:: Extrait choisi ::
▼
La postérité n’aura retenu que le versant sombre d’Ambroise Thomas, son génie culminant dans Mignon, Hamlet, chefs-d’œuvre qu’on craignit d’oublier mais qui furent pleinement retrouvés depuis la fin du siècle passé.
C’est oublié combien son art s’employa à dorer le blason de l’Opéra Comique dont il fut un héros décisif. Psyché serait-il son chef-d’œuvre dans cette veine ? L’œuvre est délicieuse, pleine de surprises, et avec quelques clins d’œil au grand opéra français de l’ère baroque auquel le sujet incline : les transports en tempête de Psyché vers les contrées magiques ou vers les enfers l’atteste.
Dès l’ouverture, la finesse de l’orchestration dont György Vashegyi se régale, tire l’oreille. 1857 vraiment ? Ambroise Thomas, sachant la valeur de son bijou, le remit sur le métier vingt ans plus tard, donnant à Mercure, rôle central, le piquant d’un baryton Martin, mais coupant la plupart des étourdissants ensembles qu’heureusement Alexandre Dratwicki a conservés : sa proposition reprend essentiellement la version originale.
▲
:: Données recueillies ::
▼
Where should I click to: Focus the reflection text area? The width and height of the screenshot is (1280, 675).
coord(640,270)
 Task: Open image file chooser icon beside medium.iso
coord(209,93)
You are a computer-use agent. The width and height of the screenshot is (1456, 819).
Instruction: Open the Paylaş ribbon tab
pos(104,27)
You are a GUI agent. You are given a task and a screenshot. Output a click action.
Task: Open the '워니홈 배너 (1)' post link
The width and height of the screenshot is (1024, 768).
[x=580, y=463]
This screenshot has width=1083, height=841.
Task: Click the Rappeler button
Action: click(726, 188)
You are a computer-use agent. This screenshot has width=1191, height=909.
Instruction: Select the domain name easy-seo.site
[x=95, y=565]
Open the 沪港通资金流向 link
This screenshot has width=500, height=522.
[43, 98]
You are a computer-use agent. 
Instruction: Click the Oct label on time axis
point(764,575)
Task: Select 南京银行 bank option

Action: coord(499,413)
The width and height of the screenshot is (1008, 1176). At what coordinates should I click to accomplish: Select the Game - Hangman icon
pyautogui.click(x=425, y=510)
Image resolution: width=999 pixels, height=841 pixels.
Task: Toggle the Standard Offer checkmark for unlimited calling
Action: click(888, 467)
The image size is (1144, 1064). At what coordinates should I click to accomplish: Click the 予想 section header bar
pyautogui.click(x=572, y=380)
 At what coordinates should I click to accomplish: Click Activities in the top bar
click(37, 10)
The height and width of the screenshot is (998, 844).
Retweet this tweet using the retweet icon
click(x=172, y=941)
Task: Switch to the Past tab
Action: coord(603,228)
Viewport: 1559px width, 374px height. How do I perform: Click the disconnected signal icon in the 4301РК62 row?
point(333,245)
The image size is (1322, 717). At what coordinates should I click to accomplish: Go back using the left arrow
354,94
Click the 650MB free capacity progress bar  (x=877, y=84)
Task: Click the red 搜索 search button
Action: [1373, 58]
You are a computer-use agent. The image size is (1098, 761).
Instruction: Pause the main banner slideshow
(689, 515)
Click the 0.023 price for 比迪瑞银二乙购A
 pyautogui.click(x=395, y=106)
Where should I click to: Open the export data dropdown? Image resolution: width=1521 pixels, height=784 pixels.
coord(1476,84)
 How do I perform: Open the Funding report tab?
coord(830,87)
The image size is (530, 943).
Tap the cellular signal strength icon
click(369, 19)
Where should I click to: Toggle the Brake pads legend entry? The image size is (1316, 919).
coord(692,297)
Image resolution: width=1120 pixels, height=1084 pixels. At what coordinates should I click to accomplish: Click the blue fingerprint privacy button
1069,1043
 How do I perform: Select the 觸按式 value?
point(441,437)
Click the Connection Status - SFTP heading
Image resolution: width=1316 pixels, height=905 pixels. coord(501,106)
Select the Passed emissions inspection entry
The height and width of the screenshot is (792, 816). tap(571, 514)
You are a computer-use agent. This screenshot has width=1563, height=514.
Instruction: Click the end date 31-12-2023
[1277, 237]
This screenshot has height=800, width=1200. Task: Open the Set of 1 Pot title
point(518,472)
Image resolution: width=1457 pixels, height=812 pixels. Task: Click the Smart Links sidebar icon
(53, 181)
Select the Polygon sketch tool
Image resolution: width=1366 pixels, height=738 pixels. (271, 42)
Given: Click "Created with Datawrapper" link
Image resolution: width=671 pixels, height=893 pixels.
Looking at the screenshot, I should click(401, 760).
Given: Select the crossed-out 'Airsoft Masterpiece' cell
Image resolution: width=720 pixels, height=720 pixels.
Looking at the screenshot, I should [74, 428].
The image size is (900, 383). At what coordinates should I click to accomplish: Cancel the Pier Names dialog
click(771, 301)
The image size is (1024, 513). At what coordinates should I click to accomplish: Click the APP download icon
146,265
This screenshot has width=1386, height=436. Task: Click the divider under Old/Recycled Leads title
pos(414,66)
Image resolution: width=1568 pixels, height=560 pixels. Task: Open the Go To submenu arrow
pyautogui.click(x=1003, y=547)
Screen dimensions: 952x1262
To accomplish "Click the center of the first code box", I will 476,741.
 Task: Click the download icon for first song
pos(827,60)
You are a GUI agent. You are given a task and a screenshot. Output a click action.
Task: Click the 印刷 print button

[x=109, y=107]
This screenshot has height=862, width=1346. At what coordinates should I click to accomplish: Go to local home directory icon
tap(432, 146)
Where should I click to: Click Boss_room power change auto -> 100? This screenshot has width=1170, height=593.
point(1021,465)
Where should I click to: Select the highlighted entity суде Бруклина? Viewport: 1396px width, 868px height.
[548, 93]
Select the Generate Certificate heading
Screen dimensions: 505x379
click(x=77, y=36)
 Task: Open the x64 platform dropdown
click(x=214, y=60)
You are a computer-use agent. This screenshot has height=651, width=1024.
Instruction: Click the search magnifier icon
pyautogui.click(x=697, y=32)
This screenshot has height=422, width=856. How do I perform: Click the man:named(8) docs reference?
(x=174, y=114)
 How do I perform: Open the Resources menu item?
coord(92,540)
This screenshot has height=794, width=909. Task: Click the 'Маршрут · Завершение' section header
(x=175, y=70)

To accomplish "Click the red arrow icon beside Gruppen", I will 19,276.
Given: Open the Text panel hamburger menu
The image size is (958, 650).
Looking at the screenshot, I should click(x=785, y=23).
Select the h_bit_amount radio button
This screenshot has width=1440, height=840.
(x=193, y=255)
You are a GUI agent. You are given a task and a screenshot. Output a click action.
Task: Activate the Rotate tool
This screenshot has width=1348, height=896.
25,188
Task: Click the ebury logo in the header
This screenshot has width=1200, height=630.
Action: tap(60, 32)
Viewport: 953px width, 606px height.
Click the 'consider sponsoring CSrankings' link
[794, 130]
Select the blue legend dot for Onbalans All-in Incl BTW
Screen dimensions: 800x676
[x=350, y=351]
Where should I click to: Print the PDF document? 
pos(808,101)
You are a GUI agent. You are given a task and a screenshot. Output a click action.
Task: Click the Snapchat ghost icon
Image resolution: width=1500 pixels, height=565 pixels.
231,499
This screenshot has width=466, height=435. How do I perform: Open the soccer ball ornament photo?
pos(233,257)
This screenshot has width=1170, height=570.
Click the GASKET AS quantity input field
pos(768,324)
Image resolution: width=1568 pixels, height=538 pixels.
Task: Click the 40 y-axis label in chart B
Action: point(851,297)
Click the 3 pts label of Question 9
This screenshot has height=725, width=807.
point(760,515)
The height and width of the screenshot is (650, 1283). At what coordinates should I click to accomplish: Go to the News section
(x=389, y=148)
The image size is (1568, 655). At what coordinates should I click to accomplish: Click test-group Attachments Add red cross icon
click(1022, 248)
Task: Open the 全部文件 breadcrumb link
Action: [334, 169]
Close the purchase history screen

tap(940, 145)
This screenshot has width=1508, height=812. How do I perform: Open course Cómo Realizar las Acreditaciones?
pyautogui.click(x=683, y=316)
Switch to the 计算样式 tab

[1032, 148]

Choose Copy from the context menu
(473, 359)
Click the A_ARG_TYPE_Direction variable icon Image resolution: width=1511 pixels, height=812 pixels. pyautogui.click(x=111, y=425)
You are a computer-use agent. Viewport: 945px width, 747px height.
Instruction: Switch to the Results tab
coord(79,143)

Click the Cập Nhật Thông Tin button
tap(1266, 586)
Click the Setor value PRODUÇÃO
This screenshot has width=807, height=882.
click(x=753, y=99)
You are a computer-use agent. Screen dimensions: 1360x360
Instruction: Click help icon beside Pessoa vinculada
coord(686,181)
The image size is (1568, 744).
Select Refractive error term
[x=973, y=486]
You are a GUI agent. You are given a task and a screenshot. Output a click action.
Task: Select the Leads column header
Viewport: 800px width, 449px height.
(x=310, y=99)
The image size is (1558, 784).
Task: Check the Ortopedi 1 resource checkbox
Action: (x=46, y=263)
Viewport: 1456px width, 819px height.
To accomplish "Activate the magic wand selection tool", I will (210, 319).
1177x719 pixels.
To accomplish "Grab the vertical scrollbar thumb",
▲
:: Exercice écrit ::
Relevez tous les titres d'œuvres d'Ambroise Thomas que cite l'extrait choisi.

:: Corrigé ::
Les œuvres d'Ambroise Thomas citées sont Mignon, Hamlet et Psyché.